The Kandal Provincial Court has detained a man without trial for almost four years for his suspected involvement in the theft of a $15 mobile phone in 2005, a defense lawyer and court officers said Monday.

Roeun Moeun, 31, was arrested in Takhmau in October 2005, according to his defense attorney, Diep Kulam of the Legal Aid of Cambodia organization. Three other men arrested for the same alleged crime have since been tried and convicted or released, the lawyer said.

Mr Moeun had as of yesterday been in provisional detention for three years, 10 months and 18 days and has seen many of the court officers involved in his case rotated and reassigned to other courts.

“It is a serious violation of fundamental rights of the accused,” Mr Kulam said. “Why couldn’t he receive justice from the court?”

He said his client had appeared at a trial on Oct 15, 2008, with his three alleged accomplices but that the judge had simply made no mention of him in his ruling.

Judge Leang Sour confirmed yesterday that he had heard the case but without trying one of the men brought before him.

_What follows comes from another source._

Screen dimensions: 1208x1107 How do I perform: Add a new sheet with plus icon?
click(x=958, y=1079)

Mr Sour said he was unable to release the detainee because he did not appear to be facing any charges.

“In that hearing, I did not find out any charges against him that’s why I could not issue a verdict for him,” Mr Sour said. “I returned his case to the prosecutor for further investigation and I never heard about it again.”

Ly Lorn, former deputy prosecutor at the court who has since been rotated to Svay Rieng Provincial Court, said yesterday that he had forgotten many details of the case but claimed he had requested that an investigating judge charge Mr Moeun with robbery.

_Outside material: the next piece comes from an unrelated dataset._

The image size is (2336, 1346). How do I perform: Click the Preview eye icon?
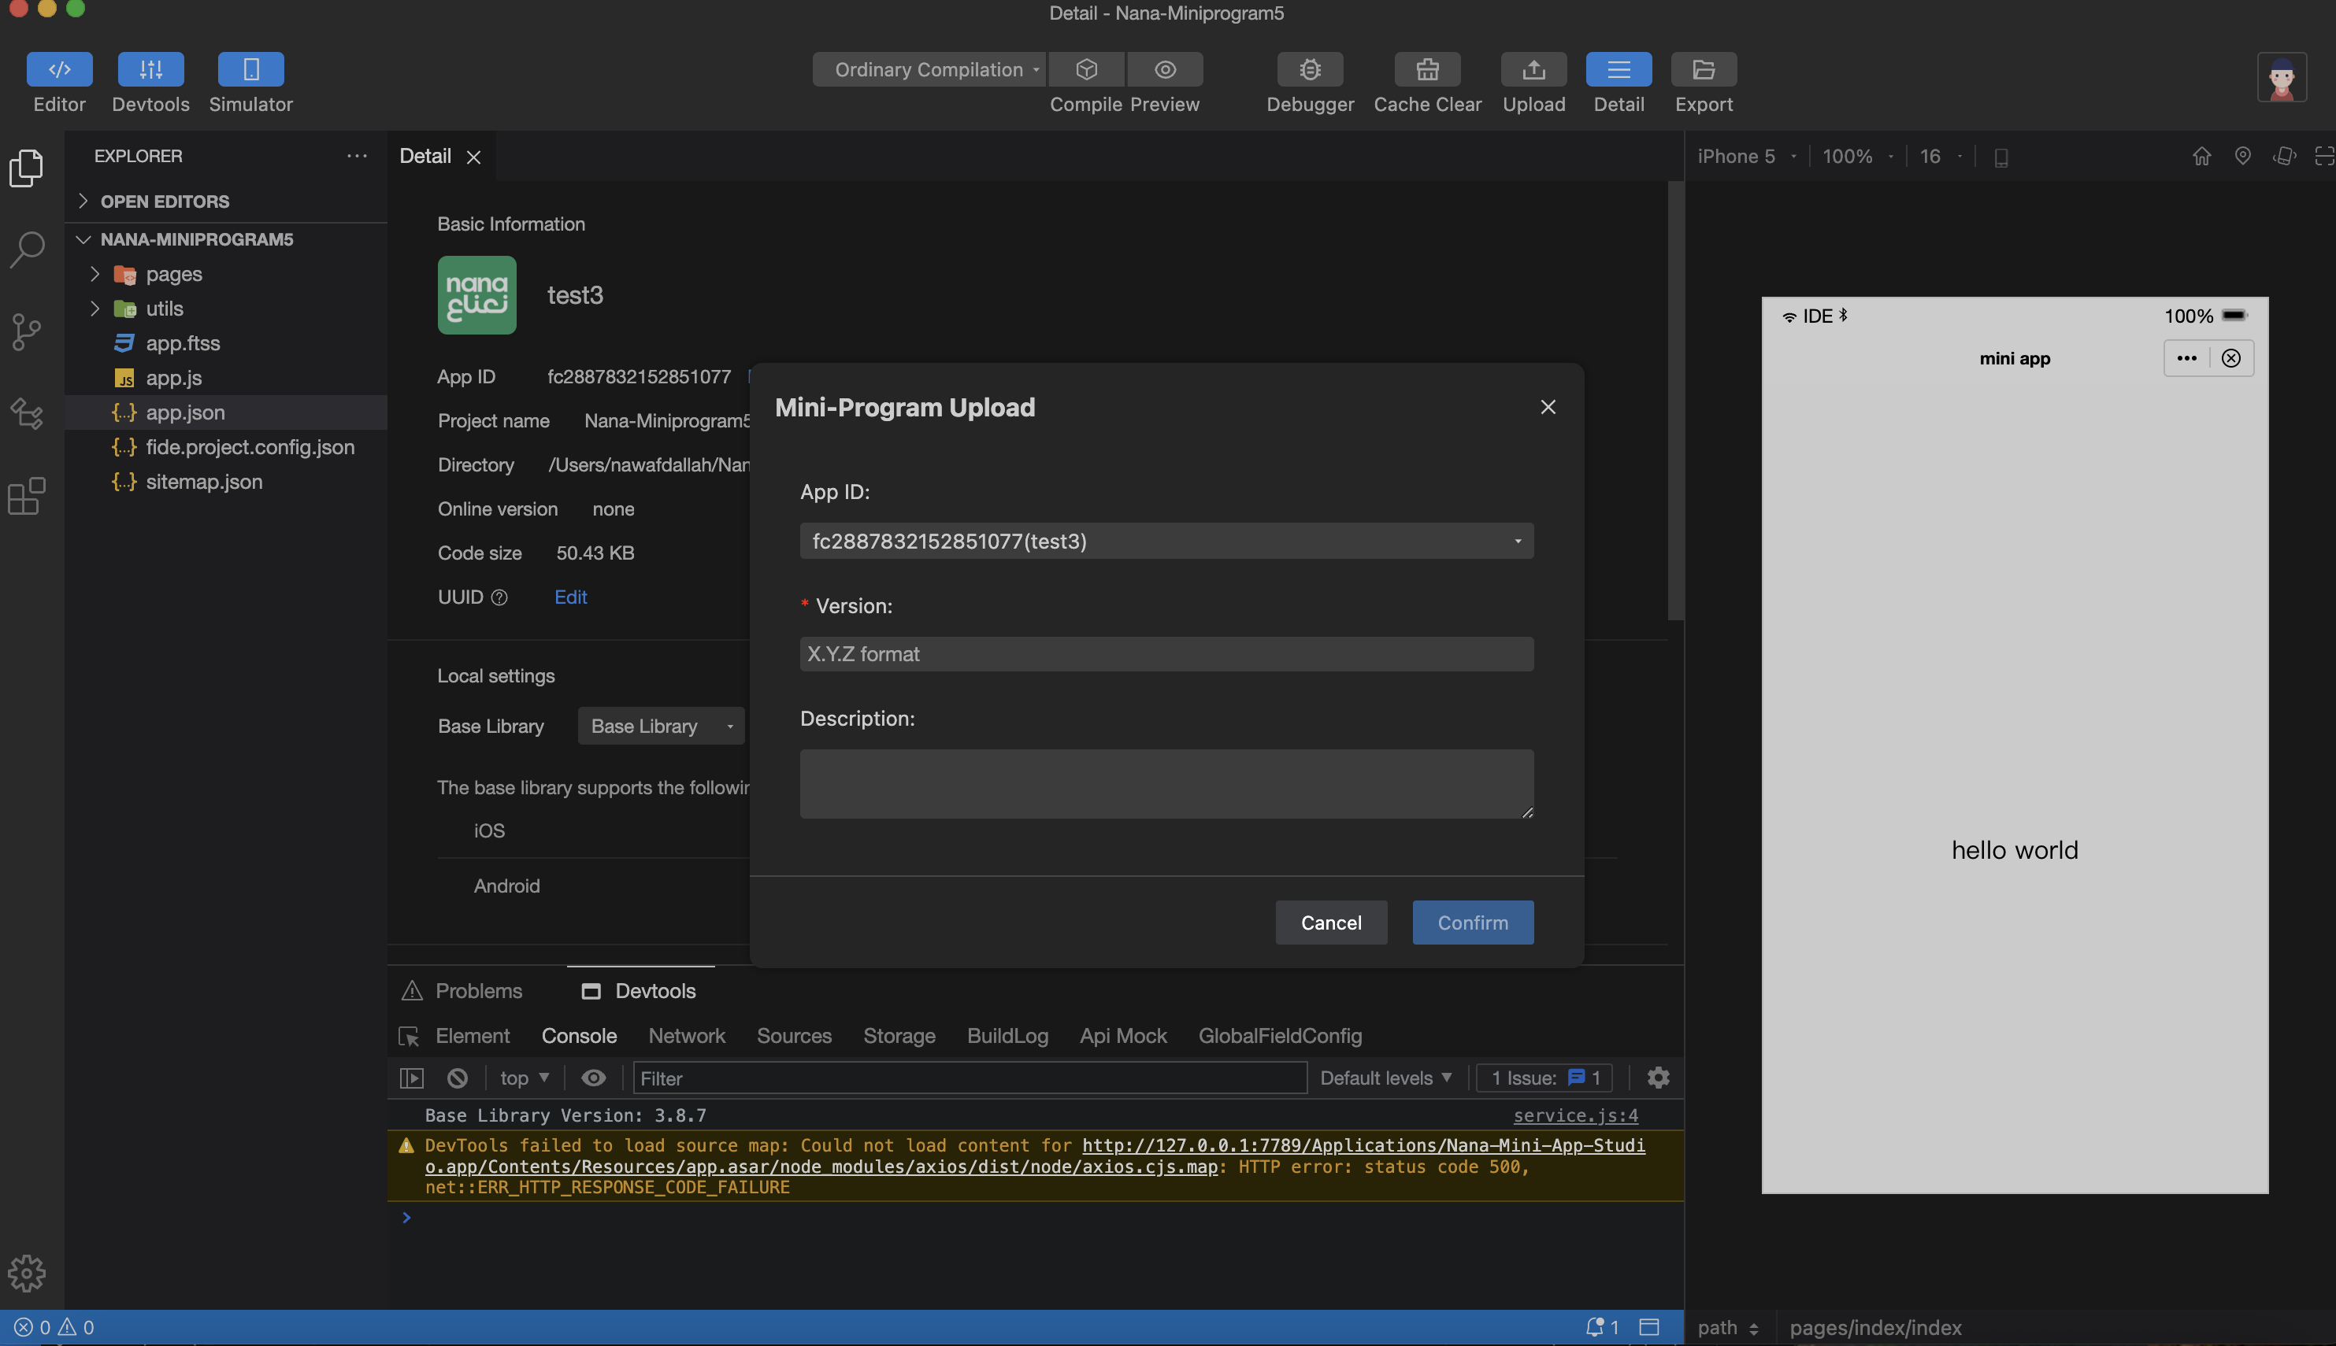tap(1165, 69)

The Kandal court’s current director In Vanvibol said yesterday that he had assigned the case to Judge In Sothea for investigation. How­ever Mr Sothea denied any involvement in the case when contacted by telephone.

Kandal Provincial Court Pros­ecutor Uk Kimseth claimed yesterday that Mr Moeun had been held in extended pretrial detention as, after his arrest for the mobile phone, he had been charged with other crimes, but Mr Kimseth said he could not remember what they were.

Mr Kulam, the detained man’s lawyer, said he had not seen any record of new charges against his client and doubted that this was the case. The sole charge in the case had been issued by former court deputy director, Kong Kuoy.

Mrs Kuoy, who could not be reached, now works at the Banteay Meanchey Provincial Court, which earlier this month released another long-term detainee 29-year-old drug smuggler Roeun Sophea. Of her 38-month prison sentence, Ms Sophea had already served 37 months and 26 days in pre-trial detention, making her eligible for release five days after her conviction.

The government’s Human Rights Committee last month launched a nationwide review of the number of detainees awaiting trial in Cam­bodia’s 25 prisons while the Justice Ministry in June sought similar statistics from prosecutors, but has refused to disclose them.

The government has however come late to the question of excessive pre-trial detention, which has nearly always been a feature of the country’s post-war justice system.

According to the newly adopted code of penal procedures, which was enacted in 2007, Cambodia’s courts shall detain suspects in prison ahead of trial only if deemed necessary.

In the case of a misdemeanor, such as the theft of a mobile phone, provisional detention may only be ordered where the possible jail sentence exceeds one year. The detention also may not be longer than four months, but with the possibility of extension by a further two months if an investigating judges states specific reasons for ordering it.